The aim of this work is to establish a mathematically precise framework for studying games of capital accumulation under uncertainty. Such games arise as a natural extension from different perspectives that all lead to singular control exercised by the agents, which induces some essential formalization problems.
Capital accumulation as a game in continuous time originates from the work of Spence (1979), where firms make dynamic investment decisions to expand their production capacities irreversibly. Spence analyses the strategic effect of capital commitment, but in a deterministic world. We add uncertainty to the model - as he suggests - to account for an important further aspect of investment. Uncertain returns induce a reluctance to invest and thus allow to abolish the artificial bound on investment rates, resulting in singular control.
In a rather general formulation, this intention has only been achieved before for the limiting case of perfect competition, where an individual firm's action does not influence other players' payoffs and decisions, see Baldursson and Karatzas (1997). The perfectly competitive equilibrium is linked via a social planner to the other extreme, monopoly, which benefits similarly from the lack of interaction. There is considerable work on the single agent's problem of sequential irreversible investment, see e.g. Pindyck (1988), Bertola (1998), Riedel and Su (2010), and all instances involve singular control. In our game, the number of players is finite and actions have a strategic effect, so this is the second line of research we extend.

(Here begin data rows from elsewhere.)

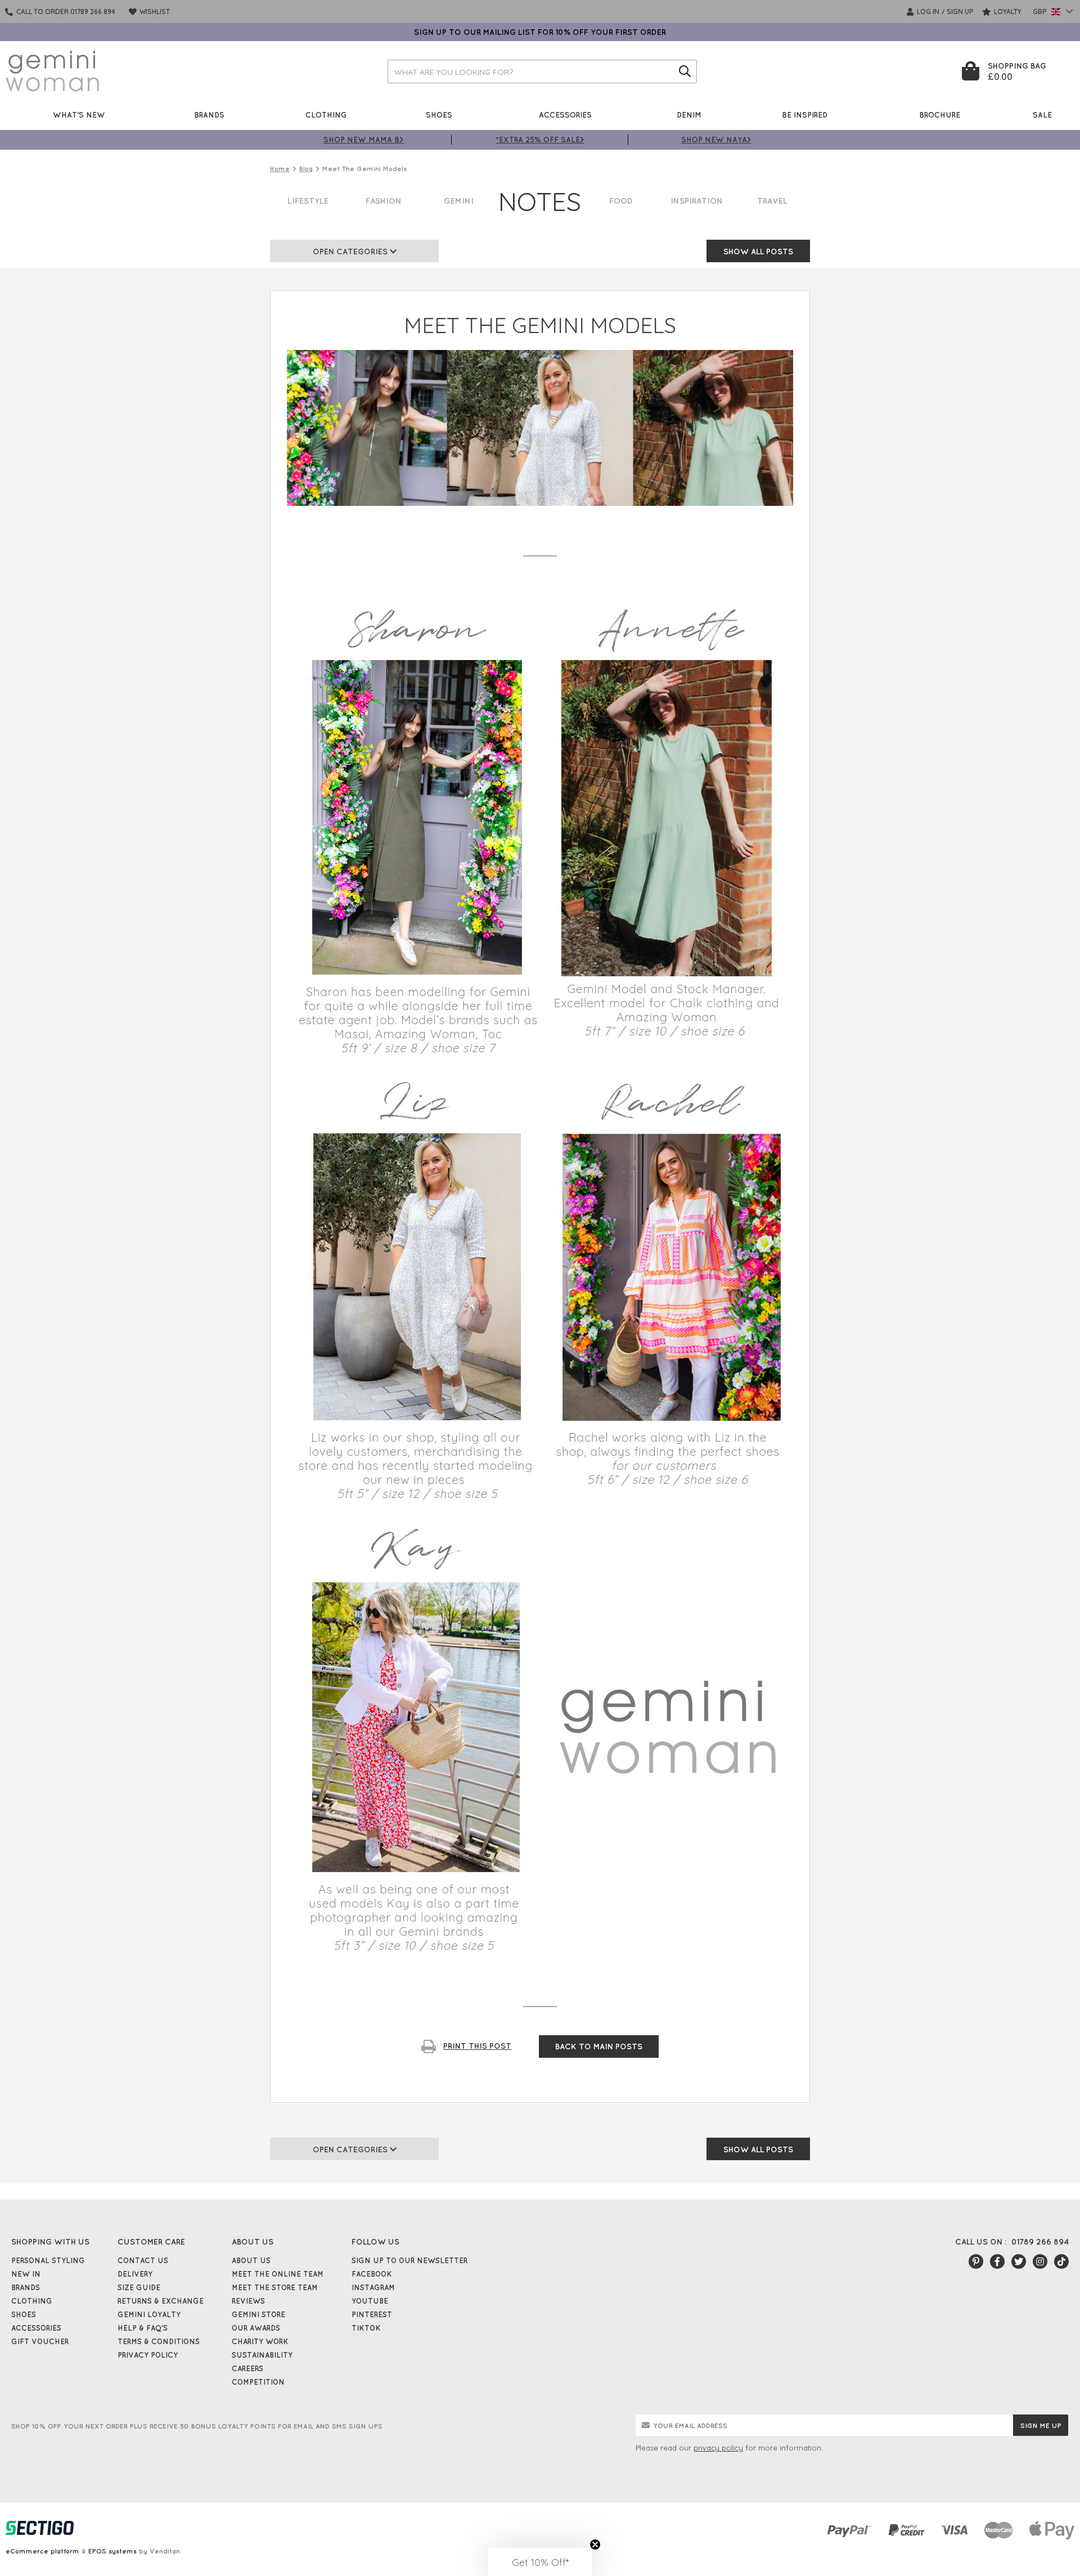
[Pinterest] (976, 2261)
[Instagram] (1040, 2261)
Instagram (373, 2287)
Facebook (372, 2274)
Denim (689, 114)
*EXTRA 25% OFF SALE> (540, 139)
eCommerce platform (42, 2551)
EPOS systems (112, 2551)
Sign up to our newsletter (409, 2260)
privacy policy (718, 2447)
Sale (1042, 114)
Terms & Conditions (159, 2341)
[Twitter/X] (1018, 2261)
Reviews (248, 2301)
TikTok (366, 2328)
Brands (209, 114)
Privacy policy (148, 2355)
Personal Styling (48, 2260)
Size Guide (139, 2287)
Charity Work (260, 2341)
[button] (540, 2562)
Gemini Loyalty (149, 2314)
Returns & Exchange (161, 2301)
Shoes (439, 114)
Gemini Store (258, 2314)
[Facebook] (997, 2261)
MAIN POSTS (598, 2046)
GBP (1040, 11)
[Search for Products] (685, 71)
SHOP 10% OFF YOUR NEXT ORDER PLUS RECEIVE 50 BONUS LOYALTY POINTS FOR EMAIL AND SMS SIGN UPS (196, 2426)
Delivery (135, 2274)
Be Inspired (804, 114)
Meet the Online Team (277, 2274)
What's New (79, 114)
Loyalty (1007, 11)
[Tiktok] (1061, 2261)
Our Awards (256, 2328)
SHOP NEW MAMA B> (363, 139)
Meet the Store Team (275, 2287)
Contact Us (143, 2260)
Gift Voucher (40, 2341)
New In (25, 2274)
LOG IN (927, 11)
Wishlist (154, 11)
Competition (258, 2382)
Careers (247, 2368)
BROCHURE (939, 114)
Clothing (326, 114)
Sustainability (262, 2355)
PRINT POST (477, 2045)
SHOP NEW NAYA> (716, 139)
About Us (251, 2260)
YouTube (370, 2301)
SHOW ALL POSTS (758, 251)
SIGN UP (960, 11)
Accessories (565, 114)
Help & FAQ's (143, 2328)
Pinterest (372, 2314)
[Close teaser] (595, 2544)
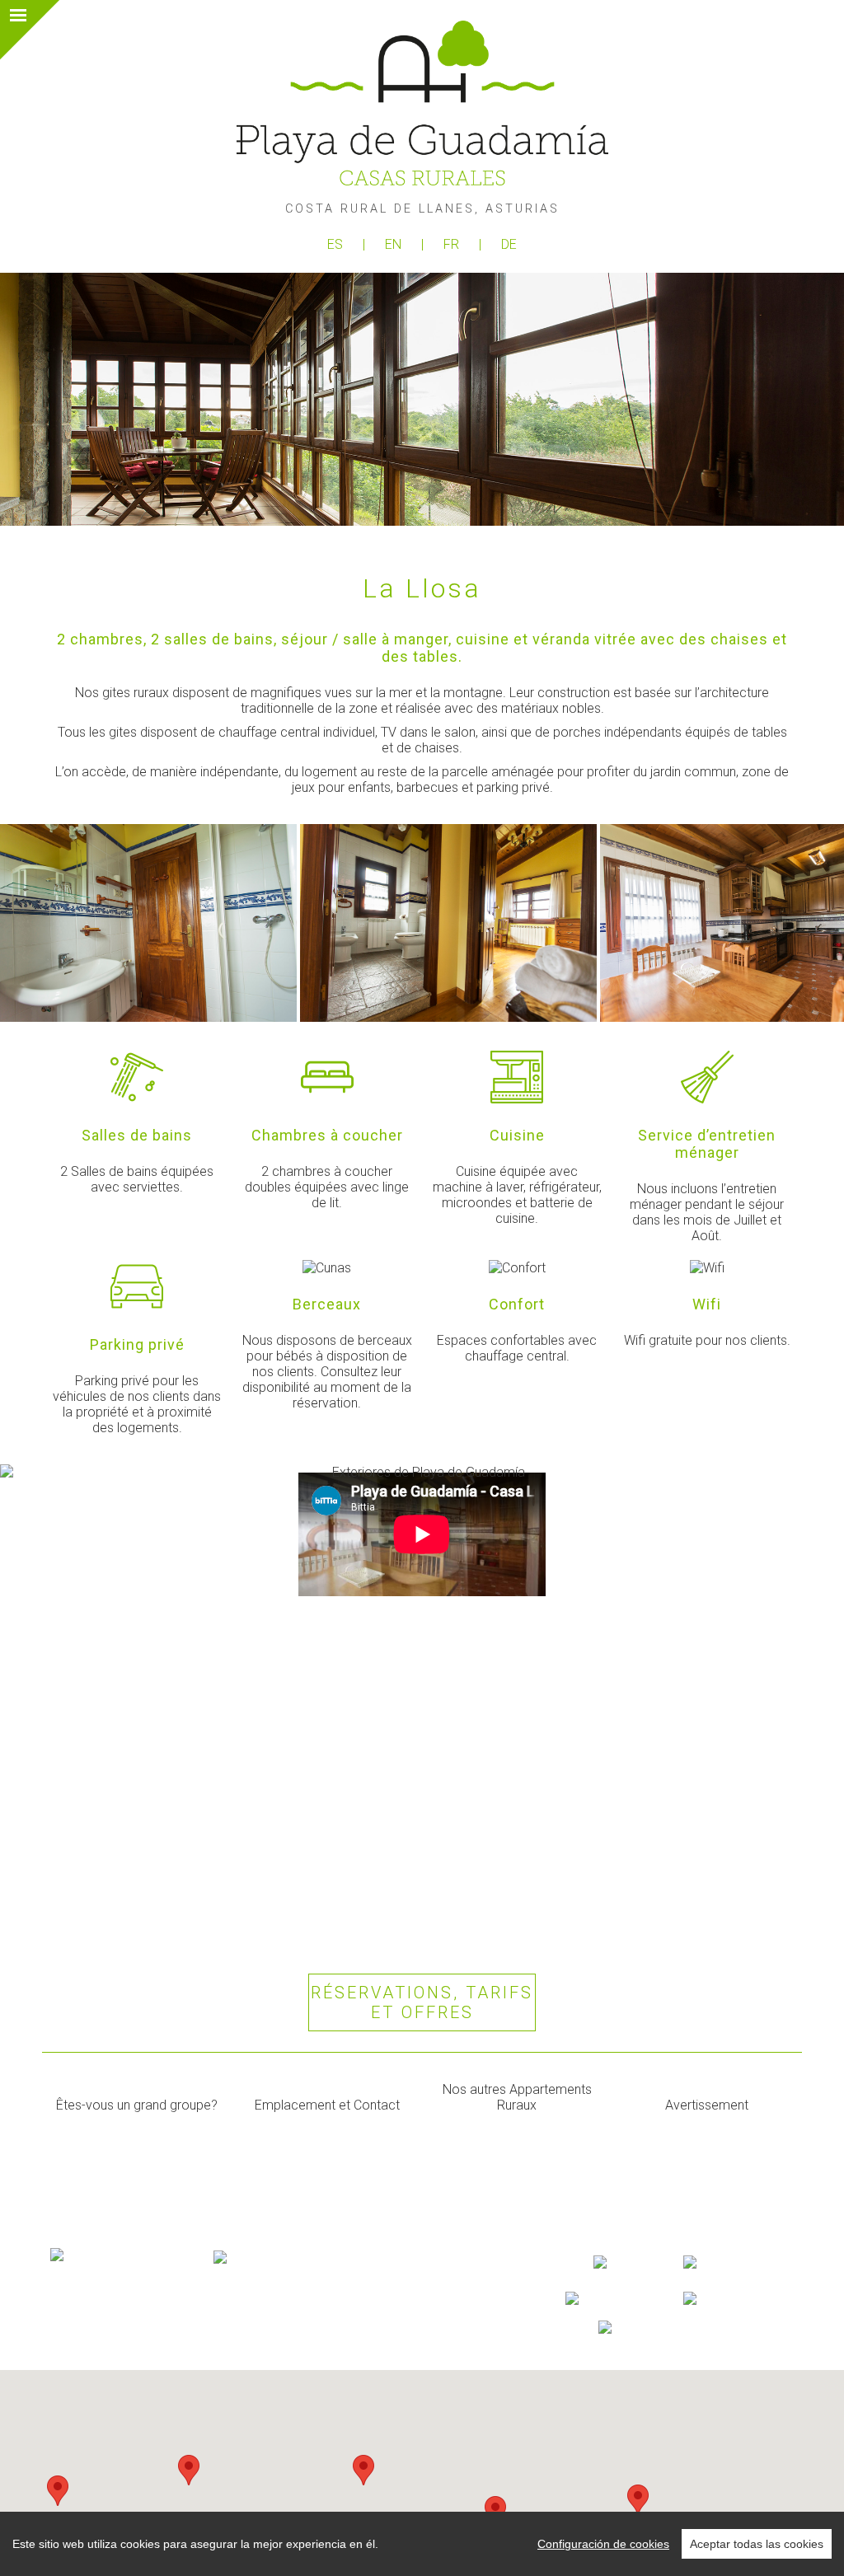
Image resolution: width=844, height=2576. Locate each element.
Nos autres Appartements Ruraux (517, 2097)
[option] (150, 923)
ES (336, 244)
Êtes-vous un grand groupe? (137, 2105)
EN (395, 244)
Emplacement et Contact (327, 2105)
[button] (188, 2470)
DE (509, 244)
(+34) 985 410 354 (103, 2337)
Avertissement (706, 2105)
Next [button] (809, 923)
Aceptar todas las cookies (756, 2543)
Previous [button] (34, 923)
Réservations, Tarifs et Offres (422, 2002)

With irreversible investment, the firm's opportunity to freely choose the time of investment is a perpetual real option. It is intuitive that the value of the option is strongly affected when competitors can influence the value of the underlying by their actions. The classical option value of waiting is threatened under competition and the need arises to model option exercise games.
While typical formulations assume fixed investment sizes and pose only the question how to schedule a single action, we determine investment sizes endogenously. Our framework is also the limiting case for repeated investment opportunities of arbitrarily small size. Since investment is allowed to take the form of singular control, its rate need not be defined even where it occurs continuously.
We begin with open loop strategies, which condition investment only on the information concerning exogenous uncertainty. Technically, this is the multi-agent version of the sequential irreversible investment problem, since determining a best reply to open loop strategies in a rather general formulation is a monotone follower problem. The main new mathematical problem is then consistency in equilibrium. We show that it suffices to focus on the instantaneous strategic properties of capital to obtain quite concise statements about equilibrium existence and characteristics, without a need to specify the model or the underlying uncertainty in detail. Nevertheless, the scope for strategic interaction is rather limited when modelling open loop strategies.
With our subsequent account of closed loop strategies, we enter completely new terrain. While formulating the game with open loop strategies is a quite clear extension of monopoly, we now have to propose classes of strategies that can be handled, and conceive of an appropriate (subgame perfect) equilibrium definition.
After establishing the formal framework in a first effort, we encounter new control problems in equilibrium determination. Since the methods used for open loop strategies are not applicable, we take a dynamic programming approach and develop a suitable verification theorem. It is applied to construct different classes of Markov perfect equilibria for the model by Grenadier (2002) to study the effect of preemption on the value of the option to delay investment. In fact, there are Markov perfect equilibria with positive option values despite perfect circumstances for preemption.